Memorial Day Tribute

My goddaughter from Oaxaca, Janet Chavez Santiago, asked me, How do you celebrate Memorial Day? Well, I answered, now if we have been vaccinated, we have barbecues and drink beer in the backyard with family and friends. Some of us raise the flag and think about freedom. Maybe we play music or basketball or croquet. Perhaps we take a ride in the country or shop for online sales. It’s a three-day weekend, the beginning of summer. We are supposed to be having fun.

And, then I thought about it more. This is a tribute to Veterans, the people like my dad who was conscripted in 1943 and sent off to war in the Pacific Theatre. He was a medic because he was a biology major in college, an Ohio State University 1936 graduate who knew about cultures, petri dishes, and looking at specimens sliced and displayed on glass to evaluate under a microscope. But, that didn’t prevent him from being in the line of fire.

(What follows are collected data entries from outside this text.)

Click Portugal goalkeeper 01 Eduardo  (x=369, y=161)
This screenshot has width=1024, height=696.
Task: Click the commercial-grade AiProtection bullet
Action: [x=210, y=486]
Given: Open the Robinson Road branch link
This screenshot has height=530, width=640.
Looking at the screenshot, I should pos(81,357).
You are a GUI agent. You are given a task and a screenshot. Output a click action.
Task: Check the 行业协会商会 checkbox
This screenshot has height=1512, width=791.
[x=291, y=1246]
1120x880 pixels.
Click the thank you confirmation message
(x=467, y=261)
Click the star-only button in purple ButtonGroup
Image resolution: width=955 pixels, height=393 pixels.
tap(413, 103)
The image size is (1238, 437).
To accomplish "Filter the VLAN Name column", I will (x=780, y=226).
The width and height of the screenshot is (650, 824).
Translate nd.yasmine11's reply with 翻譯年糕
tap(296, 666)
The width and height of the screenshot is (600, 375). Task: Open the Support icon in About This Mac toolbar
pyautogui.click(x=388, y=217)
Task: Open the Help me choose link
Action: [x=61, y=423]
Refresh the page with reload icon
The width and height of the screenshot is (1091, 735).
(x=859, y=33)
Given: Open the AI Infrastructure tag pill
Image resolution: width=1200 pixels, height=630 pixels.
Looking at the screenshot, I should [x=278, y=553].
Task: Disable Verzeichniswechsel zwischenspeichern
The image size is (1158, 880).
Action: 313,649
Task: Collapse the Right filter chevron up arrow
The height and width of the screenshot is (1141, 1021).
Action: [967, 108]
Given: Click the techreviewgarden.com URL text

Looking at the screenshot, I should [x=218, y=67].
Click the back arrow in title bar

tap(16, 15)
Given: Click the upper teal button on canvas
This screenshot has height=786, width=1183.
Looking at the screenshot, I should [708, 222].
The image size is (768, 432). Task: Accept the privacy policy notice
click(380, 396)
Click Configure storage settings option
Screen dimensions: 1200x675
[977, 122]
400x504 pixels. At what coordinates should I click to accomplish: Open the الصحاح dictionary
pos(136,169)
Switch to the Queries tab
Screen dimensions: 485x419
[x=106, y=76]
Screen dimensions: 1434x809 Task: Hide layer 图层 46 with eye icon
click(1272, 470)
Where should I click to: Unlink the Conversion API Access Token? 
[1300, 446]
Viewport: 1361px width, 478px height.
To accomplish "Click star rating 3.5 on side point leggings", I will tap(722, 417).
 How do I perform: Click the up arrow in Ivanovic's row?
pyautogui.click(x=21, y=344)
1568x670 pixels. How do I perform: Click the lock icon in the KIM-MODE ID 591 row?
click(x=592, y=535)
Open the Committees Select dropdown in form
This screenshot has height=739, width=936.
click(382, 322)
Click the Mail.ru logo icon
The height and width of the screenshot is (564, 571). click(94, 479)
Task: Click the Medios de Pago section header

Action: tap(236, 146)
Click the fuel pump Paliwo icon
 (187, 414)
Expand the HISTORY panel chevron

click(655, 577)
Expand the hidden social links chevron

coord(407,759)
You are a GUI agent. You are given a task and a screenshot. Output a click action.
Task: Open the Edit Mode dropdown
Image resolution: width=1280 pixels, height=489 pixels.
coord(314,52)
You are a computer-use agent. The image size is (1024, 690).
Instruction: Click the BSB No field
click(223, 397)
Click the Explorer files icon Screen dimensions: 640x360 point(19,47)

He never talked about it — how his ship was torpedoed and sank at Guadalcanal. How he floated in the dark, fathomless sea until rescue came. How he contracted malaria, had night sweats and nightmares his entire life. How this was a phenomenon that was then called shell shock or battle fatigue or combat fatigue. It was thought then that if the symptoms lasted longer than six months, it had nothing to do with war, but was a deep-seated psychological issue within the individual. As a society, after the Vietnam War, we came to know this more holistically as PTSD –– a lifelong nervous system response to extreme trauma.

Our dad never fully recovered from his war experience and he managed, despite lack of support from the Veteran’s Administration and a wife who was weary from his angst, to survive, father three accomplished children, teach high school history and ceramics, and live until the age of eighty-three.

During the Vietnam War, our family became anti-war activists. It was a moment in history of right-wrong. They were wrong. We were right. Our neighbors were building bomb shelters down the surburban San Fernando Valley, California, street where we lived. Our mother explored migrating to Australia. We took to protesting and joined Another Mother for Peace. Our dad led the way. He knew what war did to people.

Back then, I had disdain for those who didn’t get deferments in what we blamed as Lyndon Johnson’s War. I didn’t fully understand how conscription swept up Brown and Black people who lacked the resources to avoid service, or who sought military service as a way out of poverty and a path to developing a marketable skill. Many in the general population hailed Our Country, Right or Wrong, a justification. I didn’t fully understand how those returning from combat in 1972 with PTSD needed our full support and resources to make them well again. It was a moment of upheaval, confusion and despair. Since then, we have sent our young men and women to Central America, Iraq and Afghanistan, to Africa and the Middle East. There is always justification, which is weighed against cost of human life.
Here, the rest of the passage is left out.